The distinction between the ability-to-pay problem and the willingness-to-pay problem is seen to be important for understanding a debt crisis. In the case of a willingness-to-pay problem, in which a country that has the resources to repay its debt may find it optimal not to do so, there is a strategic interaction between the borrower and lenders, and the level of debt repayment is endogenously determined. The paper discusses several conceptual frameworks used for analyzing a willingness-to-pay problem, in which the potential penalties for debt repudiation are seen to play an important role in determining the repayment outcome. In particular, if the borrowing country has access to asset markets in a third country, potential intertemporal penalties, such as the denial of future credit by private lenders, may not be sufficient to deter debt repudiation, while potential intratemporal penalties, such as trade sanctions, may prove more effective. If the costs of debt servicing and debt repudiation are distributed unevenly across the population, political considerations may give rise to a recurrent cycle of debt and default.
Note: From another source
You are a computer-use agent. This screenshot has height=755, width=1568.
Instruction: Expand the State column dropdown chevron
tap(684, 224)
If a borrower has a debt level that exceeds in an intertemporal sense the resources available to it to repay that debt, it has an ability-to-pay problem. However, if a country’s debt to GDP ratio is used to assess its ability to repay the debt, some additional information is needed, including the share of tradable goods in GDP and the level of the real exchange rate. Moreover, if the government is the major borrower, as in the recent debt crisis, the government’s intertemporal budget constraint, rather than that of the country as a whole, is appropriate for assessing the ability to repay. Domestic economic policies, in particular fiscal consolidation, can thus play an important role in averting a debt crisis. The existence of an ability-to-pay problem suggests a need for debt reduction. However, another argument in favor of debt reduction--that the existence of a “debt overhang” lowers a country’s investment, growth, and repayment capacity--encounters conceptual as well as empirical difficulties.
Debt reduction can be effected through debt relief or debt restructuring. The incentive problems typically associated with plans for debt relief can be overcome either by coordination by a special institution or by a market solution, such as the provision of tax credits to private creditors in exchange for debt relief. Perhaps the most common method of debt restructuring is for the debtor country to repurchase its debt at a discount in the international market. These “buy-backs,” which might not on their own be an efficient means of debt reduction, are seen to play an important role in a broader debt-reduction strategy.